[SOURCE DATA]
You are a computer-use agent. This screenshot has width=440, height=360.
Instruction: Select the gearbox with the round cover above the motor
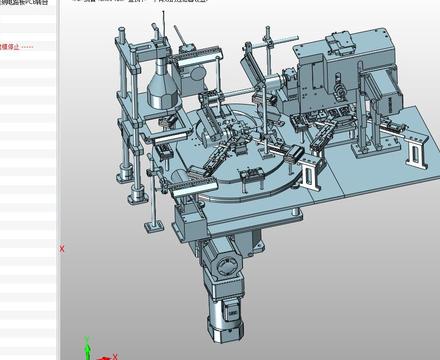coord(222,263)
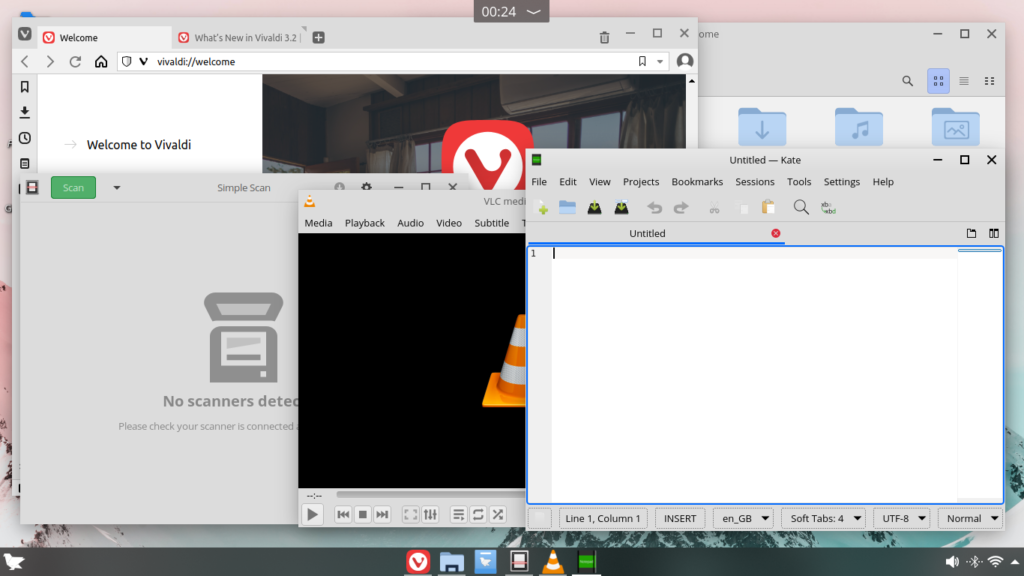Open Vivaldi's What's New in Vivaldi 3.2 tab
This screenshot has height=576, width=1024.
(x=243, y=36)

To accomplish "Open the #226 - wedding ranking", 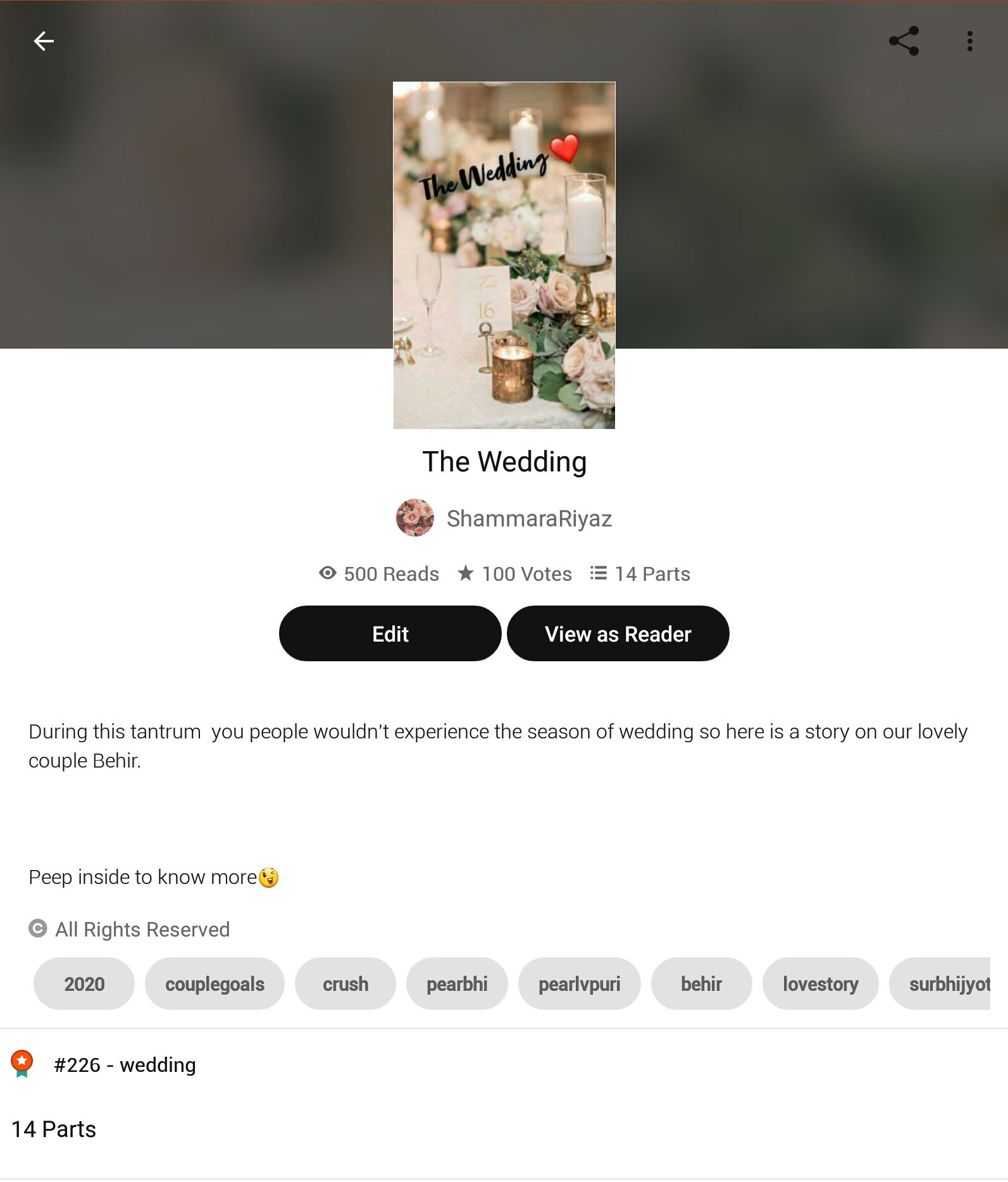I will tap(125, 1065).
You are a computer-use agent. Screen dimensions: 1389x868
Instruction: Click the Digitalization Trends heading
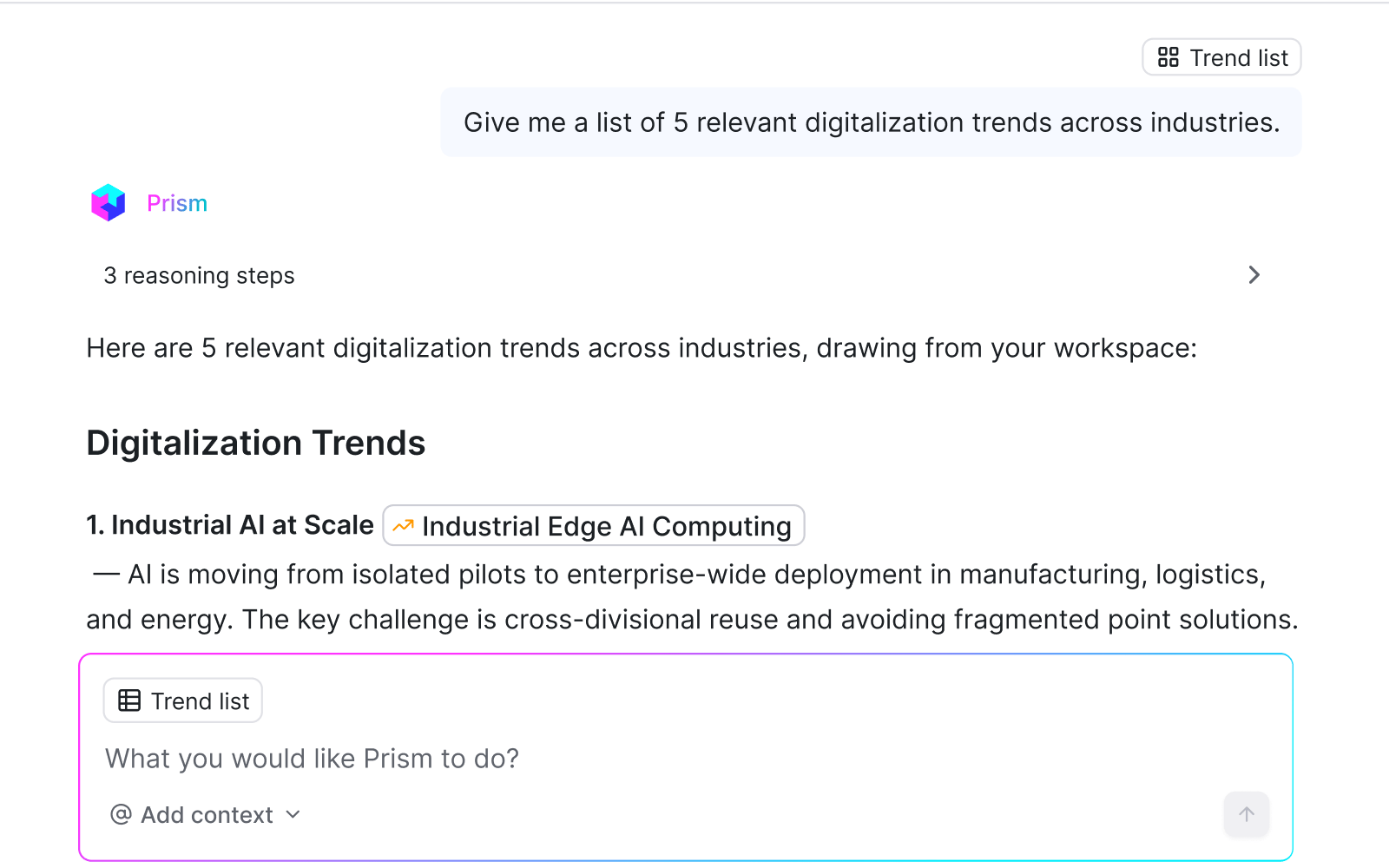click(256, 443)
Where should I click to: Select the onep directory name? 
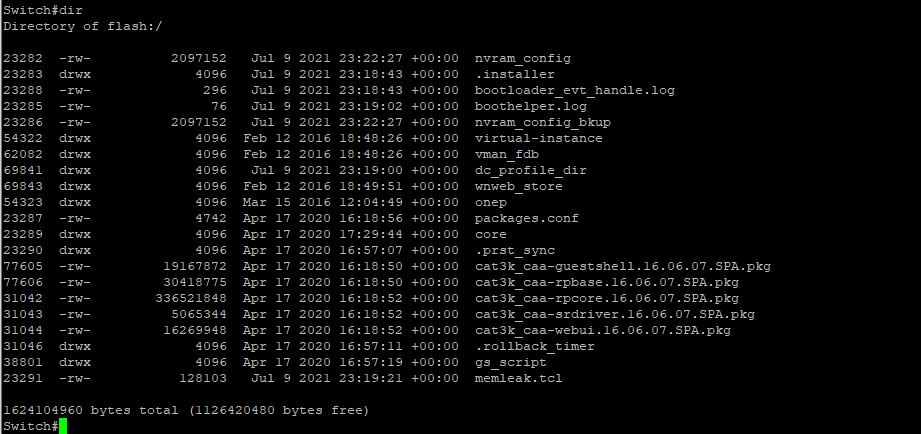coord(490,203)
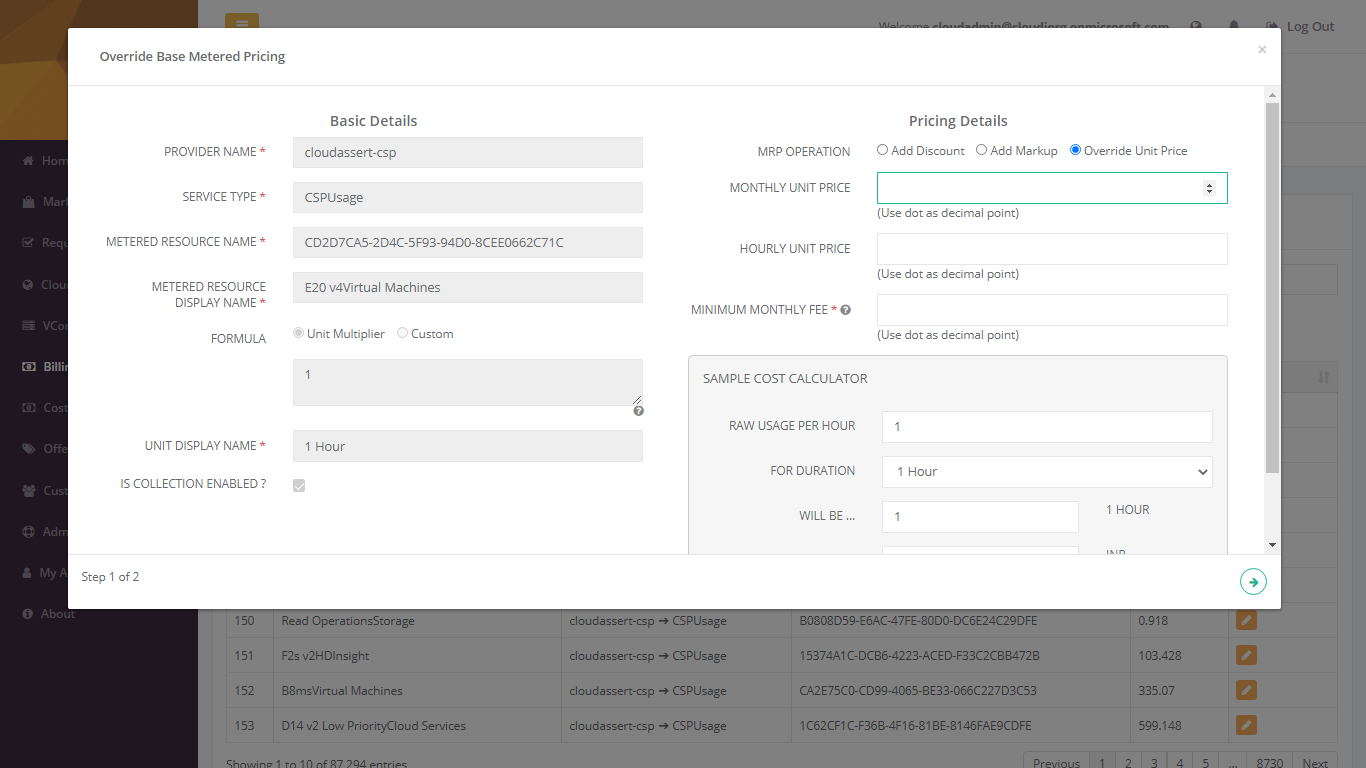Go to the Next page of entries
1366x768 pixels.
1315,762
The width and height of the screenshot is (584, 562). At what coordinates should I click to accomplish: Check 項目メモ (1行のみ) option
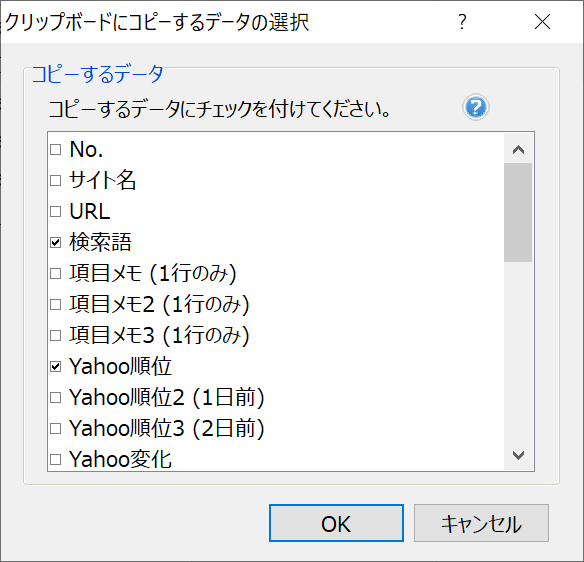[x=55, y=274]
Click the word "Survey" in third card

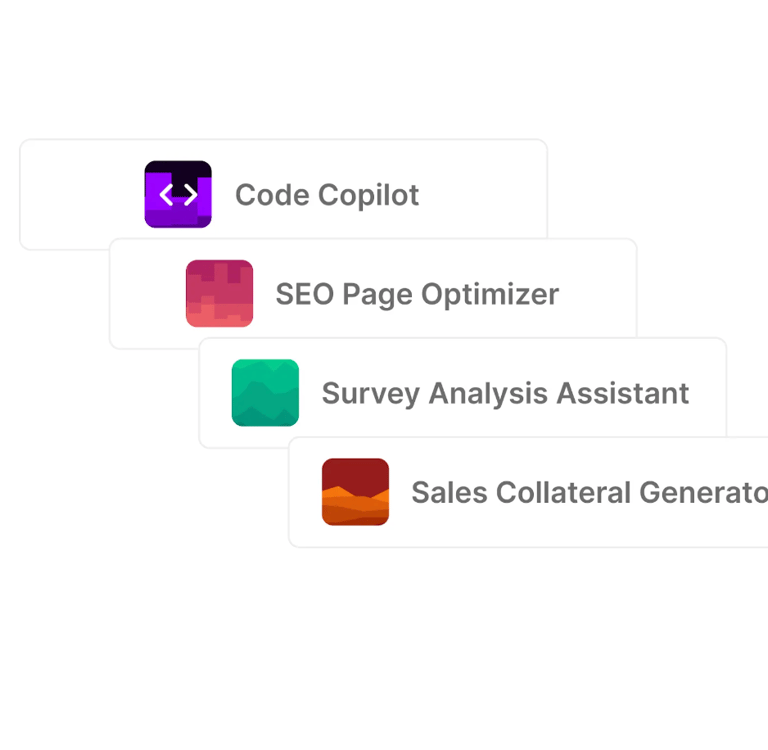click(371, 393)
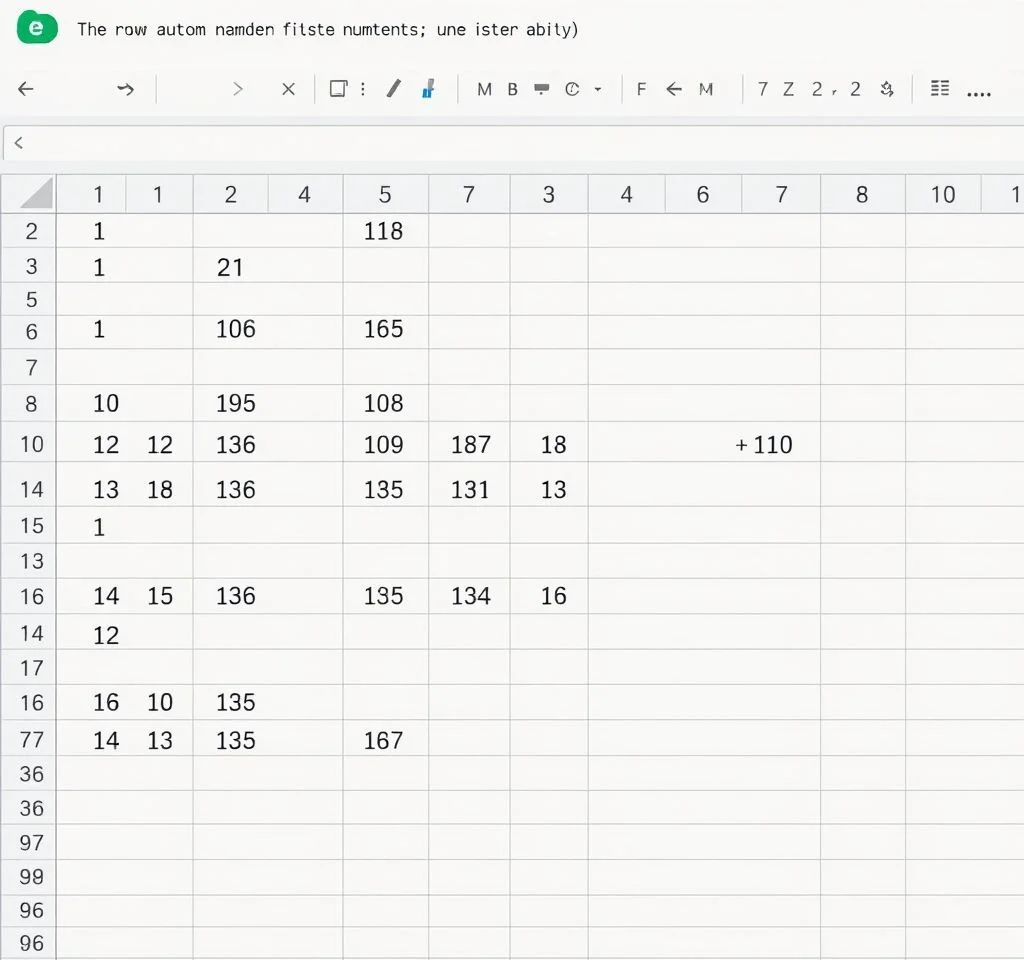
Task: Click the cell containing +110
Action: tap(766, 444)
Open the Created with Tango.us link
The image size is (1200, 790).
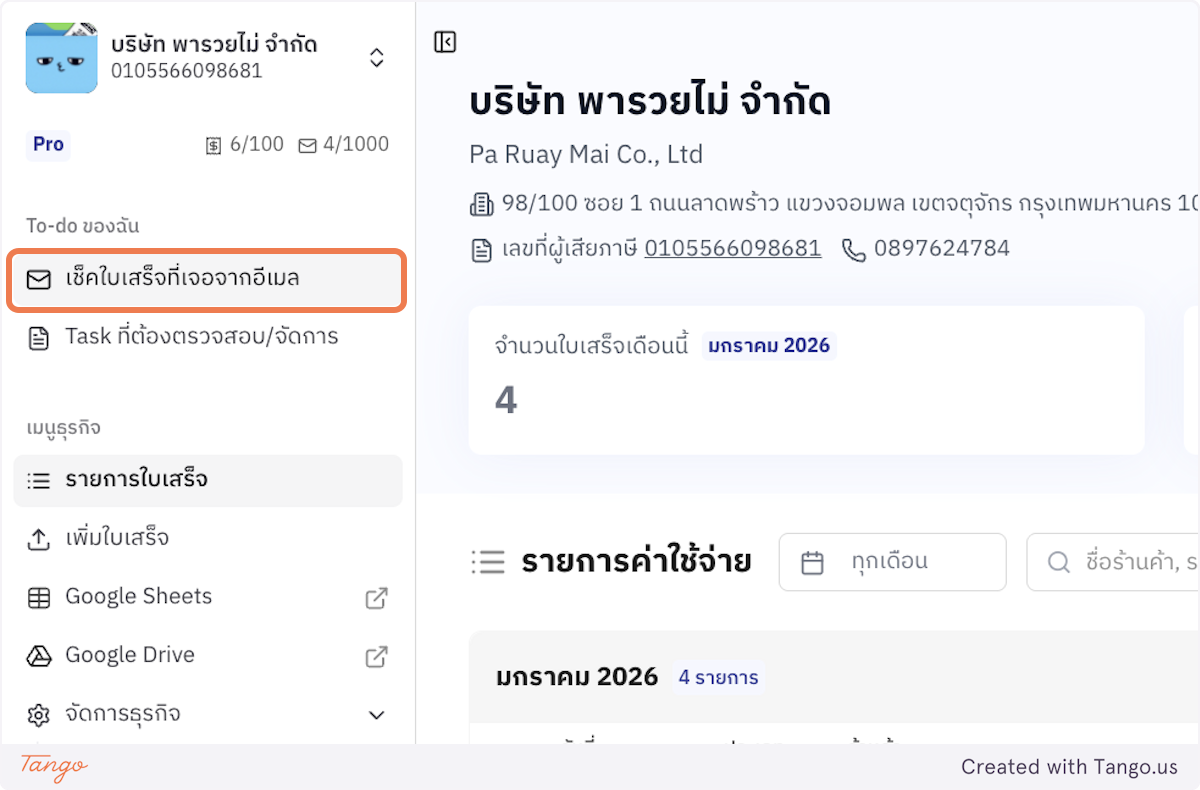1069,767
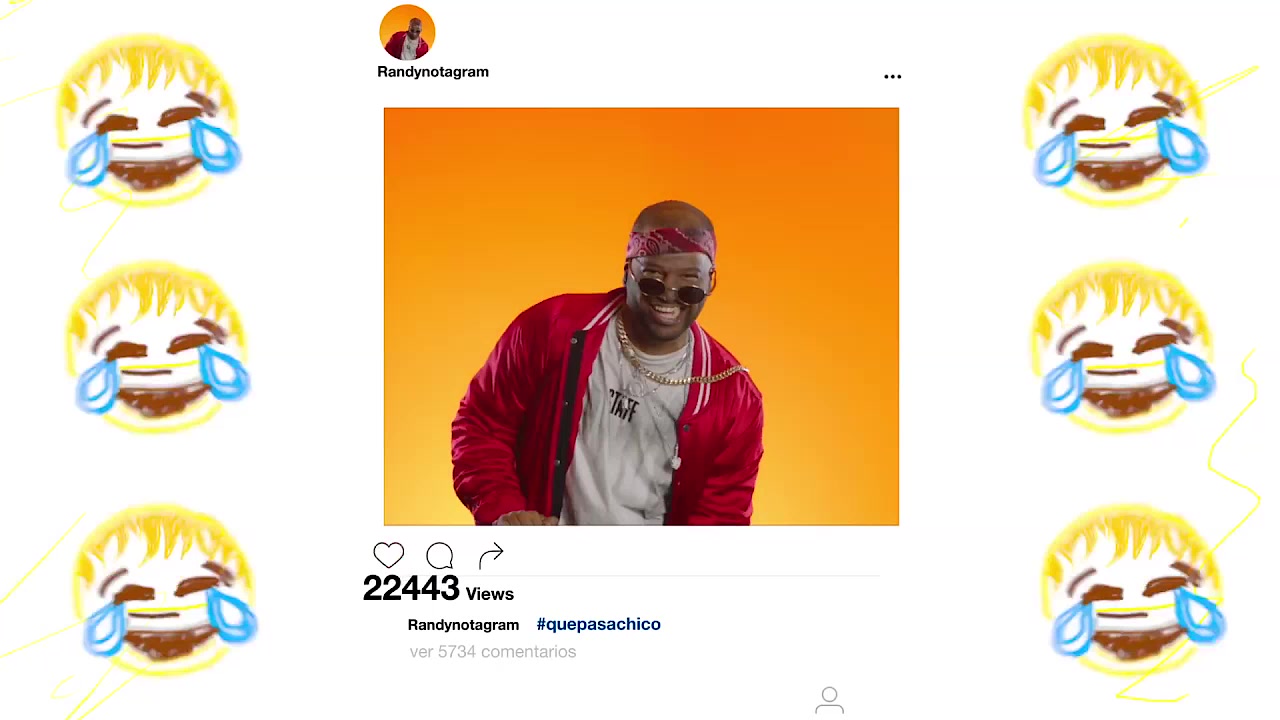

[PROBLEM STATEMENT] Every line from the one that holds "You are a computer-use agent. Screen" to the last line of the records above goes into the answer, exactly as written; nothing else does, and no picture does either.

[TASK SOLUTION]
You are a computer-use agent. Screen dimensions: 1389x868
Instruction: Click the Digitalization Trends heading
click(256, 443)
Where should I click to: Select the onep directory name? 
coord(490,203)
Go to the Next page of entries
1366x768 pixels.
1315,762
The width and height of the screenshot is (584, 562). At what coordinates should I click to accomplish: Check 項目メモ (1行のみ) option
[x=55, y=274]
Click the word "Survey" in third card

click(371, 393)
Task: Click the cell containing +110
Action: tap(766, 444)
Open the Created with Tango.us link
The image size is (1200, 790).
1069,767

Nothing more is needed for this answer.